[Quoted passage]:
Begin

On Thu, 13 Apr 2017, Scott Fluhrer (sfluhrer) wrote:

I wasn't nearly as clear as I ought to have been; I made some assumptions 
without stating them.

There are, of course, multiple possible PPK sources; one is a preconfigured 
fixed value in the device; another might be values from a CD-ROM (as others 
discussed elsethread); still another might be a quantum key distribution device.

My discussion was solely about the preconfigured fixed value, and I was just 
talking about the mapping between 'fixed value' and 'the PPK value you hand to 
the PRF'; this fixed value will likely be configured as a string (similar to a 
standard preshared key), my question was the mapping of this string to a PPK 
value.

Right, and likely use the exact same code path as for PSK, so I think
the vendors will have will interop similarly with PSK as with PPK for
this use case. I really wouldn't want to have our PPK secrets to be
differently configured or interpreted from out PSK secrets with respect
to whether it ignores a space or not.

End

Records from a data collection
Begin

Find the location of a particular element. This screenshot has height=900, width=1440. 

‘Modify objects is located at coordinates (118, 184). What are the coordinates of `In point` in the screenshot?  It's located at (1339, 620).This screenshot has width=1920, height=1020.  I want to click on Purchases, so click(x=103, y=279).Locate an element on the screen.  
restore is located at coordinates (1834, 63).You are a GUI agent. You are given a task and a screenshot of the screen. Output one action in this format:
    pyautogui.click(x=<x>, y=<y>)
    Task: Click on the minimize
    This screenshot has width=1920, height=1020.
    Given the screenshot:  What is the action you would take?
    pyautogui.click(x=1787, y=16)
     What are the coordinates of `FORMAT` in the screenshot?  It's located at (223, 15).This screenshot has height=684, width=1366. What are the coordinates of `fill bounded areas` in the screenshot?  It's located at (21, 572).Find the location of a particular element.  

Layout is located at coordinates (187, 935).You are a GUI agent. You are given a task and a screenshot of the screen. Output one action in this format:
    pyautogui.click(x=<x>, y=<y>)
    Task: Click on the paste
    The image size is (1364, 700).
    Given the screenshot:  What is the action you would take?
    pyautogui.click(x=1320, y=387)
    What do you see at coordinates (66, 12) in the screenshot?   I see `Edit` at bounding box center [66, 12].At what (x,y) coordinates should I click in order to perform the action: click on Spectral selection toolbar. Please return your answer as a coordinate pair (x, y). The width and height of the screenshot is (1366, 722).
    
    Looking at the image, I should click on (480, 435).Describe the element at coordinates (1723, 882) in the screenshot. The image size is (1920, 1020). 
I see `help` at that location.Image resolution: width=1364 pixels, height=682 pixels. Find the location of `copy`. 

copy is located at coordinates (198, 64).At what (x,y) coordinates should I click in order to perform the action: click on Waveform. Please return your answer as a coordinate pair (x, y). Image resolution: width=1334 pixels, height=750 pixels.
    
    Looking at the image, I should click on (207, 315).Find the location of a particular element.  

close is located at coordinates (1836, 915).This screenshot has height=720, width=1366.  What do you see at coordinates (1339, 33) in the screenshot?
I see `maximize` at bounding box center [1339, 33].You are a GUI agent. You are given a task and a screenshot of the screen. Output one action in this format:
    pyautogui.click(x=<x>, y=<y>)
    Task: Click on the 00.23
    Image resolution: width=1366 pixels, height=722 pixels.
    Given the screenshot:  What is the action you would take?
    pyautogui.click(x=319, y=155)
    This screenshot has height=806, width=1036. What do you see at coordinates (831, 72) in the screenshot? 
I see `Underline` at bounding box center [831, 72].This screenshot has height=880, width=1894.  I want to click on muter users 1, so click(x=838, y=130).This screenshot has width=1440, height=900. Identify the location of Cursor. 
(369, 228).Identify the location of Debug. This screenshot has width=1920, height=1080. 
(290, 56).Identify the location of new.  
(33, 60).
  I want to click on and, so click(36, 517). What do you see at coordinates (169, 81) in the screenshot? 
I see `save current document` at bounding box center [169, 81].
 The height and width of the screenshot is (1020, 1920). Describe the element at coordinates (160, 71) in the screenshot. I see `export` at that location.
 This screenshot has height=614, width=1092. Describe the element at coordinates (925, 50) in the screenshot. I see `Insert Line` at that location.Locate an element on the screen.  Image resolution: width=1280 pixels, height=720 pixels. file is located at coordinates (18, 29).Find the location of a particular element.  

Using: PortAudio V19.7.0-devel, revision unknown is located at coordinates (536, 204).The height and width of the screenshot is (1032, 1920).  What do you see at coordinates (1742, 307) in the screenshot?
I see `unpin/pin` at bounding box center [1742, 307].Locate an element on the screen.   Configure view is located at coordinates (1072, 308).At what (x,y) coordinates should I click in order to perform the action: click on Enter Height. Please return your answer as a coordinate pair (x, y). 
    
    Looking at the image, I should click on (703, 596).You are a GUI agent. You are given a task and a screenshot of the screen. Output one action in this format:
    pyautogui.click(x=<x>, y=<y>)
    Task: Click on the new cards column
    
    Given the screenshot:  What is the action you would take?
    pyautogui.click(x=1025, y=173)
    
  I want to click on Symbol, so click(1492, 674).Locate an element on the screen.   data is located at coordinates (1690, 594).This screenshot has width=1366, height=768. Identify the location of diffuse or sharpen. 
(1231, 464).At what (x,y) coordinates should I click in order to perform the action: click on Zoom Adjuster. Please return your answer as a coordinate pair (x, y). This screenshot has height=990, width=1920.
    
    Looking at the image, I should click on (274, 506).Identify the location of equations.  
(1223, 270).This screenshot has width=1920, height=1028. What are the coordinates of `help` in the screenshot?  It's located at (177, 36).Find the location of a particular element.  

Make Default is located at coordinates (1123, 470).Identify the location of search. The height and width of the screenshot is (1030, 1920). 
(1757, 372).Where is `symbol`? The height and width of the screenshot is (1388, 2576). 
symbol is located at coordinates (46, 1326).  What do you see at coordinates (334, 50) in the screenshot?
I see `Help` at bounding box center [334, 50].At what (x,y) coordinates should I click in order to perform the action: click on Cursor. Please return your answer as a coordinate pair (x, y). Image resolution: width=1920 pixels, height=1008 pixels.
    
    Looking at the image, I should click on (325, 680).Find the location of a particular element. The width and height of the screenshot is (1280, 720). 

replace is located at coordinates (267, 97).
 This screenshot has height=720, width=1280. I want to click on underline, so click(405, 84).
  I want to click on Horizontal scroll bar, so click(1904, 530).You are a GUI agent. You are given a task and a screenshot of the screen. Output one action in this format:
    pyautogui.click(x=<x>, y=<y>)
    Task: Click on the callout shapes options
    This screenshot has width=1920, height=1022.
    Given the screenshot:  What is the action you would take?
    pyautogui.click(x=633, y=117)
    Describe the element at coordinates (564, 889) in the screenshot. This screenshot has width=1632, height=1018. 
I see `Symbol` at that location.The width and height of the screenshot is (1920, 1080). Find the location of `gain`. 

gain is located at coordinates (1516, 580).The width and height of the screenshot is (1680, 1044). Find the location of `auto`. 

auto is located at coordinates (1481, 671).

End

[Task objective]: Extend the email reply about mapping a configured PPK string to a PPK value, starting right after its final sentence. These entries come from a separate source.

[Result for this exercise]:
Now, obviously, there will be other methods of generating PPKs; for those 
alternative methods, they will likely generate large (256 bit or so) uniform 
random value; there may be no particular reason to impose any nontrivial 
mapping there.  Obviously, talking about ASCII in that context may make no 
sense whatsoever.  I don't intend to talk about these alternative methods 
directly in the draft (except to provide a hook to add them later).

Right, but I think it is better to not give different formats/charsets
for PPKs. Maybe note/warn the implementer for dangerous characters, but
don't define a new set of valid chars for this one type of PPK.

Paul

ps. as for your "they will likely generate" argument, I fear that is
mostly wishful thinking. As was pointed out recently, this is the
stuff you find in "production quality VPN services":

https://support.onevpn.com/knowledgebase/configure-l2tp-protocol-windows-10/

which says:

         0- Select the radio box for “Use preshared key for authentication” and 
enter “123456789”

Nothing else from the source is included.